Source text
## Begin
Wednesday, March 07, 2007

Empty Chairs at Empty Townhouses

I've watched the New Urbanist movement grow over the past few years, and it's been a bit scary. Traditional suburbs, filled to the gills with rec centers, quality public schools, McMansions, large back yards, environmentally destructive sewer systems that disturb regional watersheds, car-oriented layouts that discourage non-automobile-based transportation, class- and racially- segregated housing patterns, and an utter lack of public spaces, have decided that they need to get themselves some old timey-time ye olde days of yore downtown. That's right--what our suburb really needs is a town square, complete with a Starbucks, movie theatre, and--God willing--an 80-unit luxury condo building.

But hey, maybe I should go easy on suburbs and the economic development directors who push for New Urbanist downtowns overly dependent on upperclass residents. The fact is, suburbs compete with one another for residents. Residents want high-end municipal services. Suburbs get the most bang-for-the-buck (servicewise, that is) by luring in wealthy residents. And if you can believe national economic trends, those wealthy residents want nothing more than upscale townhouses in the centers of thriving, amenity-rich suburbs.

Ah, but it looks like the pie might be a bit smaller than those ED's thought. The Star Tribune reports that planned condo projects are stalled in many Twin Cities suburbs. Some of the projects have been abandoned, while others have been downscaled to traditional rentals (gasp!) rather than upmarket townhouses & condos. It turns out that the market simply isn't that strong for the kind of housing been planned in the "new" downtowns.
## End
Extracted material
## Begin
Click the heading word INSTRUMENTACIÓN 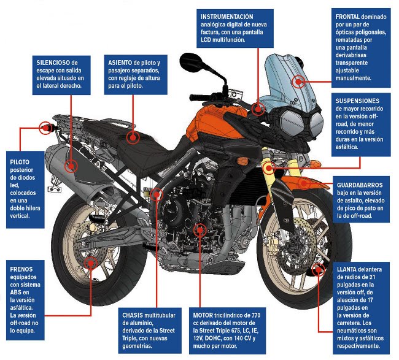click(227, 15)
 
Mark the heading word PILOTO click(20, 162)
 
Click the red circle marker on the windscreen click(298, 80)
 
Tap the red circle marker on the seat click(131, 136)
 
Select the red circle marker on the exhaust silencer click(71, 164)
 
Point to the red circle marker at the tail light click(45, 128)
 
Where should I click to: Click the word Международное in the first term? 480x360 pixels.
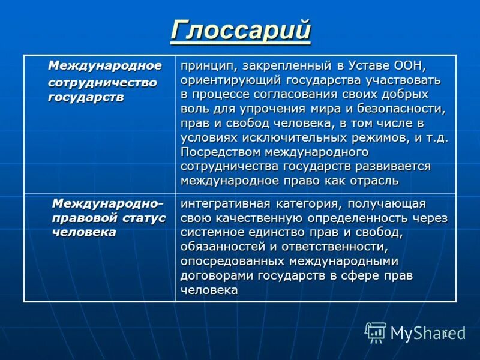tap(104, 65)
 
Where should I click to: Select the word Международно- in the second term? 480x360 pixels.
tap(107, 203)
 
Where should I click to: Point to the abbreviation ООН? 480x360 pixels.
tap(410, 65)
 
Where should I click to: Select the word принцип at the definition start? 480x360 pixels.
tap(205, 65)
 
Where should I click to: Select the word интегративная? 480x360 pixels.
tap(224, 203)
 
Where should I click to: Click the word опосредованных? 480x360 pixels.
tap(232, 261)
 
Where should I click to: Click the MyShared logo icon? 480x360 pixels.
tap(376, 332)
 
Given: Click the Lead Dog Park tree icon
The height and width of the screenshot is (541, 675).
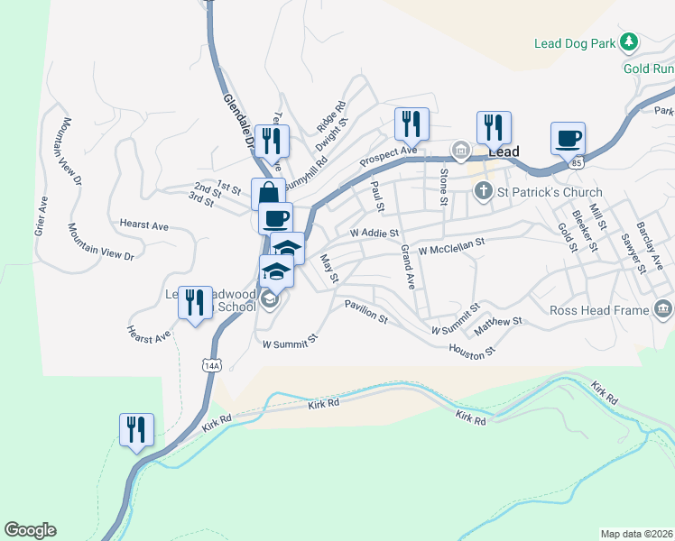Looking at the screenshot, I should (x=631, y=41).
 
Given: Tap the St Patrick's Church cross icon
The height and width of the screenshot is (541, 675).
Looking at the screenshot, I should (x=483, y=190).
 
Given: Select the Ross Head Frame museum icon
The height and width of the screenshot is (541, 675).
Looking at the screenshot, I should (x=663, y=309).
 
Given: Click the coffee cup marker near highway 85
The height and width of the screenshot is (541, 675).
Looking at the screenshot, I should (x=568, y=139).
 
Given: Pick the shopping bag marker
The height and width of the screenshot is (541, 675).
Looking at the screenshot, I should (x=269, y=193).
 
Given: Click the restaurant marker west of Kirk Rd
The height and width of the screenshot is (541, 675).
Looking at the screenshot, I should (x=136, y=429).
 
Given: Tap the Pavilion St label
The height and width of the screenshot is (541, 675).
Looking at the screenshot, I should (x=365, y=312).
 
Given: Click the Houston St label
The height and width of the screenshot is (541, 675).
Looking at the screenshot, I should (x=472, y=352).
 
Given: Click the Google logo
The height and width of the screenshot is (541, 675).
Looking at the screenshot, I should (x=30, y=530).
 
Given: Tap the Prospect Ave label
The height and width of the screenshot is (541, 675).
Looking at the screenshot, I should (x=388, y=155).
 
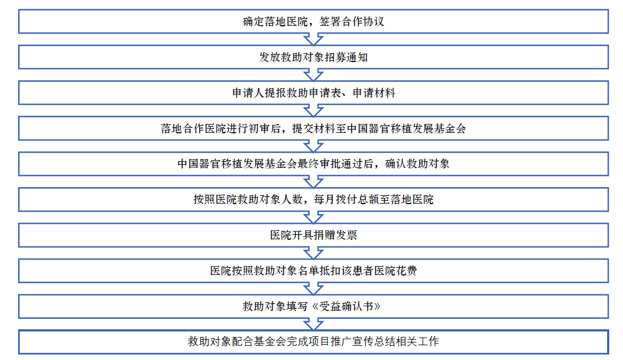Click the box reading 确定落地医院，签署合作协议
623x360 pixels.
tap(313, 21)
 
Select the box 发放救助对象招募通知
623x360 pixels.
tap(313, 57)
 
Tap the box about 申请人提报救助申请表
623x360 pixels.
tap(313, 93)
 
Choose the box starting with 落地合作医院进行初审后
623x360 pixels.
tap(313, 128)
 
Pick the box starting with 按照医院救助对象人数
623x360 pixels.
tap(313, 199)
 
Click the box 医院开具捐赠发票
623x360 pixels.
tap(313, 235)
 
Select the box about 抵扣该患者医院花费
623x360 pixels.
tap(313, 271)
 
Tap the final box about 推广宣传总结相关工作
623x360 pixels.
tap(313, 342)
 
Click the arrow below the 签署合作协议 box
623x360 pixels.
tap(313, 40)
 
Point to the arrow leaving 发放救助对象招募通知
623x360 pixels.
tap(313, 75)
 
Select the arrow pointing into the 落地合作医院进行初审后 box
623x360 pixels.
tap(313, 111)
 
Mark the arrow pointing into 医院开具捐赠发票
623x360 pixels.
tap(313, 217)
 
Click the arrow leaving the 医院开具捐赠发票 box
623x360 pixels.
tap(313, 253)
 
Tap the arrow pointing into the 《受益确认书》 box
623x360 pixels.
tap(313, 289)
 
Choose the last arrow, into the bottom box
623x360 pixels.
tap(313, 324)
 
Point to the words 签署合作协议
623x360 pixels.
tap(352, 21)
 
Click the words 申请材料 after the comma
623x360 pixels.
tap(374, 93)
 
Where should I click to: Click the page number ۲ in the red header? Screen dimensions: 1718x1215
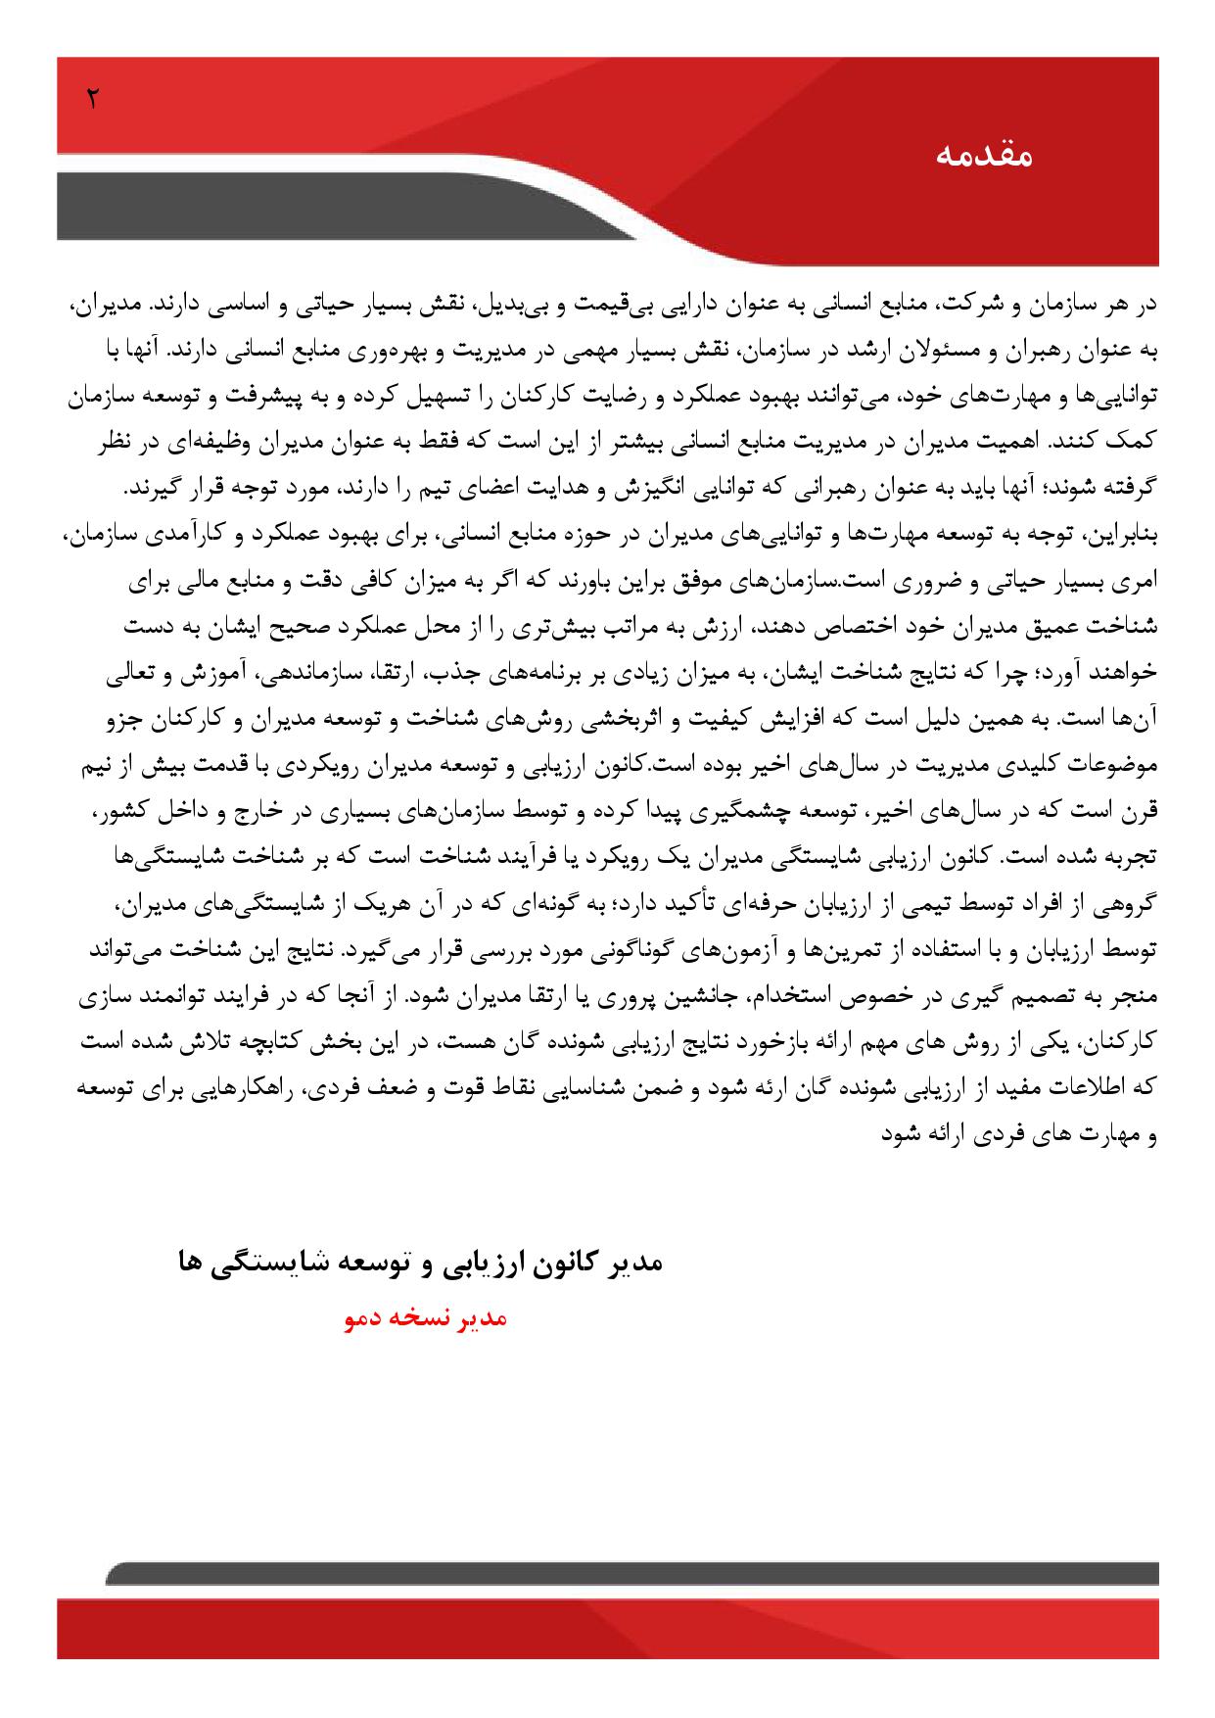(93, 98)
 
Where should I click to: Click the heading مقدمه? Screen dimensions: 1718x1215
(984, 156)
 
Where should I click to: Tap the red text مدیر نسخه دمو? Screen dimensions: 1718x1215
(425, 1319)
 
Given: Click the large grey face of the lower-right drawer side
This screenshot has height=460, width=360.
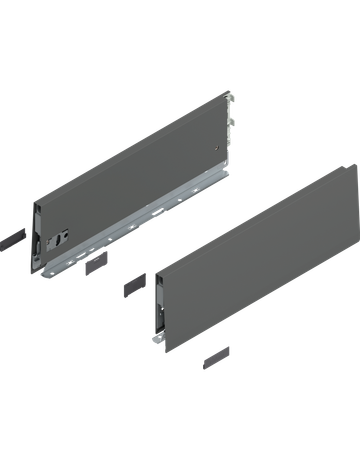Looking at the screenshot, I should (255, 255).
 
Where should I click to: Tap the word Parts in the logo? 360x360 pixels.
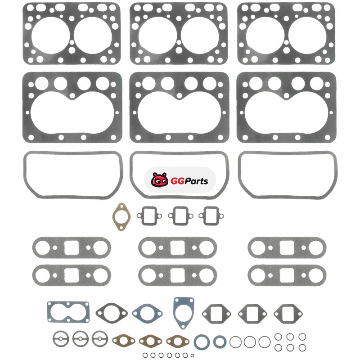tap(196, 181)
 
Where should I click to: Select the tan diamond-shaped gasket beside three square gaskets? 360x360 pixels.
tap(122, 217)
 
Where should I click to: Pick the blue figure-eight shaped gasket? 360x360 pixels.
tap(68, 312)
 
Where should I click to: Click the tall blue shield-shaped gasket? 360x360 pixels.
tap(184, 312)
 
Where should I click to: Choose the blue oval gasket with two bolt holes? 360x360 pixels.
tap(147, 313)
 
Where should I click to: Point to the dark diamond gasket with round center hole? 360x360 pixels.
tap(112, 313)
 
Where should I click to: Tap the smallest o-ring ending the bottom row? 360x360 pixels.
tap(193, 356)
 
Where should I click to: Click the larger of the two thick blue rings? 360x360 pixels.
tap(202, 342)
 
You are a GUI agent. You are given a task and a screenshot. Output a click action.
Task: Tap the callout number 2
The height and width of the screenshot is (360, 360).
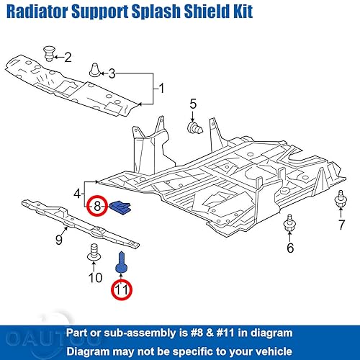[x=68, y=57]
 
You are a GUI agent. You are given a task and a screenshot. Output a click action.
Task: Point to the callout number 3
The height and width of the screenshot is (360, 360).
[x=112, y=73]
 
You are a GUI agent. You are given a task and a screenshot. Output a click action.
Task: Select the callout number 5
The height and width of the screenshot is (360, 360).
[x=193, y=106]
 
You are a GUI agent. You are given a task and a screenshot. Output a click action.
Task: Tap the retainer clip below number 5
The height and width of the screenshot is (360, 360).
[x=193, y=128]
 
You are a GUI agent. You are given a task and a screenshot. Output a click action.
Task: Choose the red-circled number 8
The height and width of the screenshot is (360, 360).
[x=97, y=207]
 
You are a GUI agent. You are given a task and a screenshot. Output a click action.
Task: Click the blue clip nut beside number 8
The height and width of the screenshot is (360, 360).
[x=120, y=208]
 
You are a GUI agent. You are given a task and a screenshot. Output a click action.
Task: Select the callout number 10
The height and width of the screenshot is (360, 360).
[x=95, y=277]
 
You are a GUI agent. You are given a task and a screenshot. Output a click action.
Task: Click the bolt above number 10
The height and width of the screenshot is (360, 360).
[x=94, y=253]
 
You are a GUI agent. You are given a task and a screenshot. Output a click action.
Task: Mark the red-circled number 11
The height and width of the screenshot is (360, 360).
[x=121, y=291]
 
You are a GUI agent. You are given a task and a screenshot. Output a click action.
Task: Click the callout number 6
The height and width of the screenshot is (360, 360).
[x=290, y=248]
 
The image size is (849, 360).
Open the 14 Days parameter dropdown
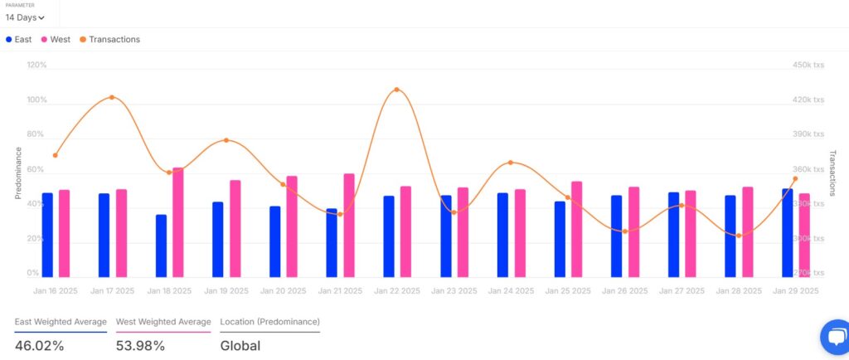click(25, 17)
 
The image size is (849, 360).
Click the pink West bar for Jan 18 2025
click(177, 222)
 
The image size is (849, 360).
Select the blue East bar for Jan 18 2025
click(161, 246)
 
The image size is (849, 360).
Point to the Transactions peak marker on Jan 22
click(396, 90)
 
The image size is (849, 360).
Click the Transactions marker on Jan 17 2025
click(112, 98)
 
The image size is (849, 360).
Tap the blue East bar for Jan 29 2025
click(787, 233)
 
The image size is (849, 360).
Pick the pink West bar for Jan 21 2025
click(349, 225)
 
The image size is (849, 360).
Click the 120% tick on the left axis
click(36, 65)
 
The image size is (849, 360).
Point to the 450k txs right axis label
click(808, 65)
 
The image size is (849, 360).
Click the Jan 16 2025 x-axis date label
click(55, 291)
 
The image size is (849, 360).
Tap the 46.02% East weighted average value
click(39, 346)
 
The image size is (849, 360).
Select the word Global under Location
click(240, 346)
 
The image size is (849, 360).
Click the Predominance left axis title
click(18, 173)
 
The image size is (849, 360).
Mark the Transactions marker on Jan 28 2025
click(738, 236)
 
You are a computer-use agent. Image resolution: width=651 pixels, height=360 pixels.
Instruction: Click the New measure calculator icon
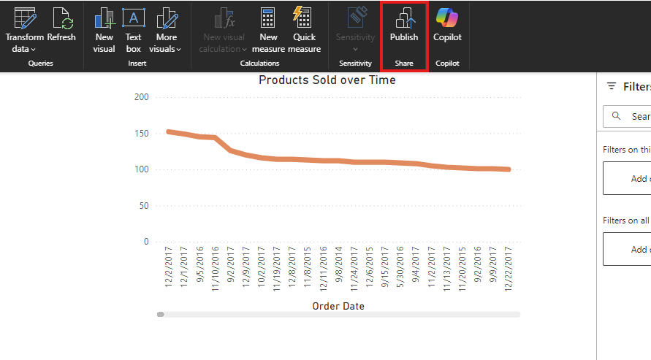point(268,18)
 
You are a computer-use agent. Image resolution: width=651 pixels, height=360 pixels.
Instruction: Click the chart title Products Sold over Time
point(327,80)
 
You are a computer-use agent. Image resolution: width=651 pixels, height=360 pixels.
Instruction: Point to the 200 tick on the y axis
point(141,97)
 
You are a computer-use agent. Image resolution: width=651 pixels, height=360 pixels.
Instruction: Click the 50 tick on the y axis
point(143,206)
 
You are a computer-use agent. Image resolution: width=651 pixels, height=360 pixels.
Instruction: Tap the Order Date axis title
point(338,306)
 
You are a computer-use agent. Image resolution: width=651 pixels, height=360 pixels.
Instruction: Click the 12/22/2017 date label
point(507,267)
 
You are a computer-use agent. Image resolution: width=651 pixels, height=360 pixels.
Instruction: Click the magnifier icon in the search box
point(617,116)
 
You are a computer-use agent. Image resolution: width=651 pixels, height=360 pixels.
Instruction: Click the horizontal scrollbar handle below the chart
point(161,315)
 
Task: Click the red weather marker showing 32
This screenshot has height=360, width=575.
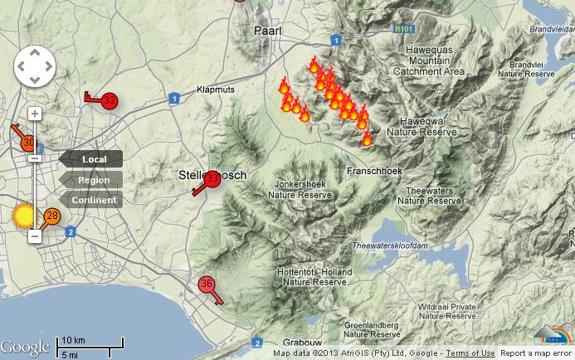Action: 110,101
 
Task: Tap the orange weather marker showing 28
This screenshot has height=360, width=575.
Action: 52,216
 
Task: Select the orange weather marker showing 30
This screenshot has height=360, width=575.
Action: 27,143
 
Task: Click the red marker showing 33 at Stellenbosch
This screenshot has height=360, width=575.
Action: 212,178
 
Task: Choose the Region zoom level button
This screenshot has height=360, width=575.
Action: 93,180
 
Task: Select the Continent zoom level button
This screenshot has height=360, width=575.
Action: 93,200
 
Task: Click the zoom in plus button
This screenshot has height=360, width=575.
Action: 35,114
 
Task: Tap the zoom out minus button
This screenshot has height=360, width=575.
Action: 35,236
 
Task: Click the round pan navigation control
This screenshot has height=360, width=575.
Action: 34,66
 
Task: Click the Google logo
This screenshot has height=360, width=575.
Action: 25,347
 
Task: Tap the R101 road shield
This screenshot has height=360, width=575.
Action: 405,29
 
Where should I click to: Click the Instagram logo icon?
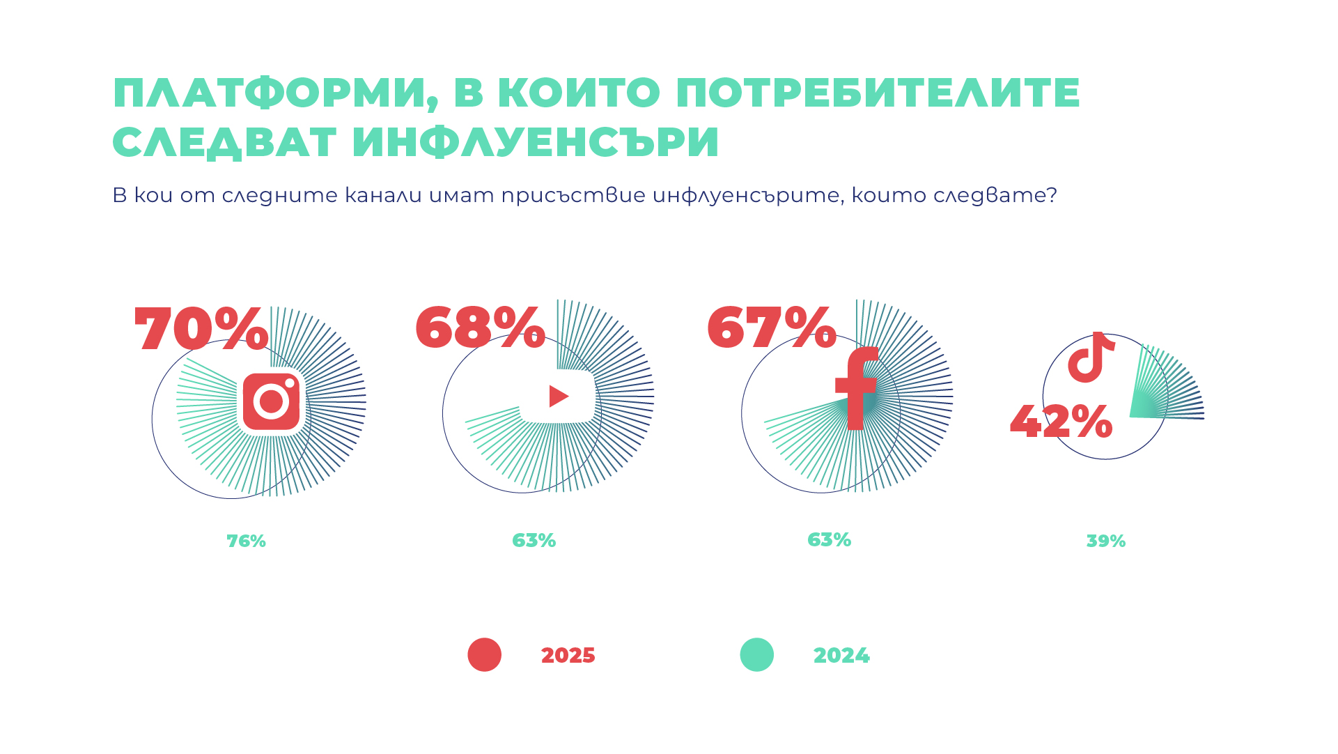(x=271, y=401)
## End
Work instructions
[A] Output everything in the New Urbanism post from "I've watched the" down to "luxury condo building.".
[B] According to the New Urbanism post, which newspaper reports that planned condo projects are stalled in many Twin Cities suburbs?
[C] List each thing the New Urbanism post says a suburb's town square would come complete with.

Solutions
[A]
I've watched the New Urbanist movement grow over the past few years, and it's been a bit scary. Traditional suburbs, filled to the gills with rec centers, quality public schools, McMansions, large back yards, environmentally destructive sewer systems that disturb regional watersheds, car-oriented layouts that discourage non-automobile-based transportation, class- and racially- segregated housing patterns, and an utter lack of public spaces, have decided that they need to get themselves some old timey-time ye olde days of yore downtown. That's right--what our suburb really needs is a town square, complete with a Starbucks, movie theatre, and--God willing--an 80-unit luxury condo building.

[B] The Star Tribune.

[C]
- a Starbucks
- movie theatre
- an 80-unit luxury condo building